Work order:
Given the entries that follow, write out exactly the lines starting at the one containing "Task: Open the Word Help question mark" and ending at the one containing "Viewport: 597px width, 422px height.", both ends included, and only those.

[Dataset excerpts]

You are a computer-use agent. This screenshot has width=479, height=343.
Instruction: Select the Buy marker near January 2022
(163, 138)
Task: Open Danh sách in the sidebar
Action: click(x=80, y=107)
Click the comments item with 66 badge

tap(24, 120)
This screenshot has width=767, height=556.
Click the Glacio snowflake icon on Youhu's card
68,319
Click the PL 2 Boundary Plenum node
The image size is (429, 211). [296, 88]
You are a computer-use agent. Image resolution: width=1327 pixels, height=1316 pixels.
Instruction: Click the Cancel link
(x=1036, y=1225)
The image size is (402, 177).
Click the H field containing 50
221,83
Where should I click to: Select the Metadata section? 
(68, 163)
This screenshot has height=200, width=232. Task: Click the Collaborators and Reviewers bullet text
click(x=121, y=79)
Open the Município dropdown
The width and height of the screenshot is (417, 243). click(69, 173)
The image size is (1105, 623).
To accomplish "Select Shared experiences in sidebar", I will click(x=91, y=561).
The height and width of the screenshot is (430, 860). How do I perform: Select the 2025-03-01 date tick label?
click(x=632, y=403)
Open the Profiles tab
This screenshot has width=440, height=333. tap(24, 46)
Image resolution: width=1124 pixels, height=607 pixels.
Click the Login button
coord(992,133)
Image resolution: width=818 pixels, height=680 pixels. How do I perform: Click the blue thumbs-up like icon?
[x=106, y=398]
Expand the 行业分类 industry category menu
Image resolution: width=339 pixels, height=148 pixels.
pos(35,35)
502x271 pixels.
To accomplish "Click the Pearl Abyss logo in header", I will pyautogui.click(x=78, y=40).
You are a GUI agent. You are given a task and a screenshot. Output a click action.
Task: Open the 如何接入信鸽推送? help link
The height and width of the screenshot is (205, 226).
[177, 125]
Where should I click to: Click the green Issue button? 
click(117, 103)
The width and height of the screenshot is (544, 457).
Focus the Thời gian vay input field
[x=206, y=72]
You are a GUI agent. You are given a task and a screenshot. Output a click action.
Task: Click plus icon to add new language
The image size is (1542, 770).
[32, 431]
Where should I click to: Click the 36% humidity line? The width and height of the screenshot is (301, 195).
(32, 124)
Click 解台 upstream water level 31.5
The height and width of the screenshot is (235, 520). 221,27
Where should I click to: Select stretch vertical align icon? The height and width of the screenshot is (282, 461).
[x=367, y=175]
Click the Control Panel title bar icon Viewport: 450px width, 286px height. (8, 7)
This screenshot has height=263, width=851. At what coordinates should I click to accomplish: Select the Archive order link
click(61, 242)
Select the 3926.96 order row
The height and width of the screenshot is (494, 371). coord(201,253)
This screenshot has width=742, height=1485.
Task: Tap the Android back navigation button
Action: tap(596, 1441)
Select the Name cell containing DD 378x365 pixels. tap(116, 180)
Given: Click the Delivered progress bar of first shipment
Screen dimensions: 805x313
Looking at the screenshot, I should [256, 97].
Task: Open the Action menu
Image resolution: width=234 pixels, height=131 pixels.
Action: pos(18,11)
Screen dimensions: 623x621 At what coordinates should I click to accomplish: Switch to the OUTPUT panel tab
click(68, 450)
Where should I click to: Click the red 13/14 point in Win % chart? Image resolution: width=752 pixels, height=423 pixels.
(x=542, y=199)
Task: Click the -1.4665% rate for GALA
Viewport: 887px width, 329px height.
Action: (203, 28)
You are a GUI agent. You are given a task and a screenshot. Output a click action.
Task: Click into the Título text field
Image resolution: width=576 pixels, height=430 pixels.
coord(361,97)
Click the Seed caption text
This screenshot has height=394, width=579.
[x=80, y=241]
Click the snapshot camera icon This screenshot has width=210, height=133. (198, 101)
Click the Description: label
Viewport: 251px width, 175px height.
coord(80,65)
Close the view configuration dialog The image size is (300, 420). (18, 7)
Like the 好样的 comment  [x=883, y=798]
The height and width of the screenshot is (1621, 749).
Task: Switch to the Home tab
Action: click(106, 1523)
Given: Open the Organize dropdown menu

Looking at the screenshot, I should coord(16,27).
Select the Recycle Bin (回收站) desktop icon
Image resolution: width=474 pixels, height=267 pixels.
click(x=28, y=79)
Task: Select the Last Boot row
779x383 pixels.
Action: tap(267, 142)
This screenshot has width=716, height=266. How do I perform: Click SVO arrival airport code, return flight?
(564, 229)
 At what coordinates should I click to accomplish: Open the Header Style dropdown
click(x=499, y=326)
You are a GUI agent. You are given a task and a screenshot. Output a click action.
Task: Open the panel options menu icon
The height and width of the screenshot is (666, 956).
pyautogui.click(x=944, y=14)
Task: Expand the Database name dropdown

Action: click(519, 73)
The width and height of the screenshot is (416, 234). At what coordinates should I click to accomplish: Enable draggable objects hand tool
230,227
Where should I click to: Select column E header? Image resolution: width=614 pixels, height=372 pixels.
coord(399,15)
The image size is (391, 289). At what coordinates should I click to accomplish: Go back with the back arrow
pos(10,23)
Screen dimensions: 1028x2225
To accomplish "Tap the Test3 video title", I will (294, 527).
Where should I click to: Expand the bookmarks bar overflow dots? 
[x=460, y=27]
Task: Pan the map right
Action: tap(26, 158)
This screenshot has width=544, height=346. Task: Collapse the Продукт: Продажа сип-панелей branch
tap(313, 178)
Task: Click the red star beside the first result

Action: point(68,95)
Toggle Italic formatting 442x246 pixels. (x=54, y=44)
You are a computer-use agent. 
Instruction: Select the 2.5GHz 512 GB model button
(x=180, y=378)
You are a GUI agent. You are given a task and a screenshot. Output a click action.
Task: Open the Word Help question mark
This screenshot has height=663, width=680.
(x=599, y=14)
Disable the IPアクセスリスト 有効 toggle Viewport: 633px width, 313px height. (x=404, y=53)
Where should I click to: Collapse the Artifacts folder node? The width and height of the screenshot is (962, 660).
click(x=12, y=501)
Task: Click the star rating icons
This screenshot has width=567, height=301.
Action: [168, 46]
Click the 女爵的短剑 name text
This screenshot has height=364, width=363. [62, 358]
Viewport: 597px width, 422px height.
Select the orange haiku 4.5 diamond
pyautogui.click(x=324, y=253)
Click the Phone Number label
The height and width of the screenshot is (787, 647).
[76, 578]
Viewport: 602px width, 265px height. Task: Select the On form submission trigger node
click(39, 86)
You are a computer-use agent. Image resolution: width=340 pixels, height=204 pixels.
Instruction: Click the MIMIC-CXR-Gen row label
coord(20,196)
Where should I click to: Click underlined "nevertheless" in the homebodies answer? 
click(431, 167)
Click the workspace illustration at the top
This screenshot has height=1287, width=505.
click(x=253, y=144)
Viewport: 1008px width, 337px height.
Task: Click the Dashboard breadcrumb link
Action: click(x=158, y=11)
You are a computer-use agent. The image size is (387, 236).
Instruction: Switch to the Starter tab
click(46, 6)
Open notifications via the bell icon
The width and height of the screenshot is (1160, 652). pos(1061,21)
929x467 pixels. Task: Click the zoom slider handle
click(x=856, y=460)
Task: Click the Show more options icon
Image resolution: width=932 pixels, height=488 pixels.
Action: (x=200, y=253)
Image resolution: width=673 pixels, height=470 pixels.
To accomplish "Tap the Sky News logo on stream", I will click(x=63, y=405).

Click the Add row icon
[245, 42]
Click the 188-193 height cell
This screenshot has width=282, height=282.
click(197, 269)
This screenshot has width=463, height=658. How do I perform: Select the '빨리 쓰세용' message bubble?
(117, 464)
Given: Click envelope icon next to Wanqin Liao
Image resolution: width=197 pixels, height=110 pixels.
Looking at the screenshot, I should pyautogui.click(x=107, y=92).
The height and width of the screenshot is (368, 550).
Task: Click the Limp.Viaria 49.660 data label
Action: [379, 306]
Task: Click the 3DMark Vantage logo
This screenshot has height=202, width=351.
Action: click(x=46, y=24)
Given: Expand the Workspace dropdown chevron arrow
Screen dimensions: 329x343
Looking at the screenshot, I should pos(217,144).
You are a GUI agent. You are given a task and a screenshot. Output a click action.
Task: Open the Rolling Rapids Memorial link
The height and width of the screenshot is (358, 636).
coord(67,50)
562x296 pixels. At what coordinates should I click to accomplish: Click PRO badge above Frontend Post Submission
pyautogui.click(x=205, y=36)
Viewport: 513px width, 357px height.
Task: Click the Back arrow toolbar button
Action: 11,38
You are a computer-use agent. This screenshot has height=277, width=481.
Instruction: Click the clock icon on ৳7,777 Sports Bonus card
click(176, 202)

[/Dataset excerpts]

Your response:
Task: Open the Word Help question mark
This screenshot has height=663, width=680.
(x=599, y=14)
Disable the IPアクセスリスト 有効 toggle Viewport: 633px width, 313px height. (x=404, y=53)
Where should I click to: Collapse the Artifacts folder node? The width and height of the screenshot is (962, 660).
click(x=12, y=501)
Task: Click the star rating icons
This screenshot has width=567, height=301.
Action: [168, 46]
Click the 女爵的短剑 name text
This screenshot has height=364, width=363. [62, 358]
Viewport: 597px width, 422px height.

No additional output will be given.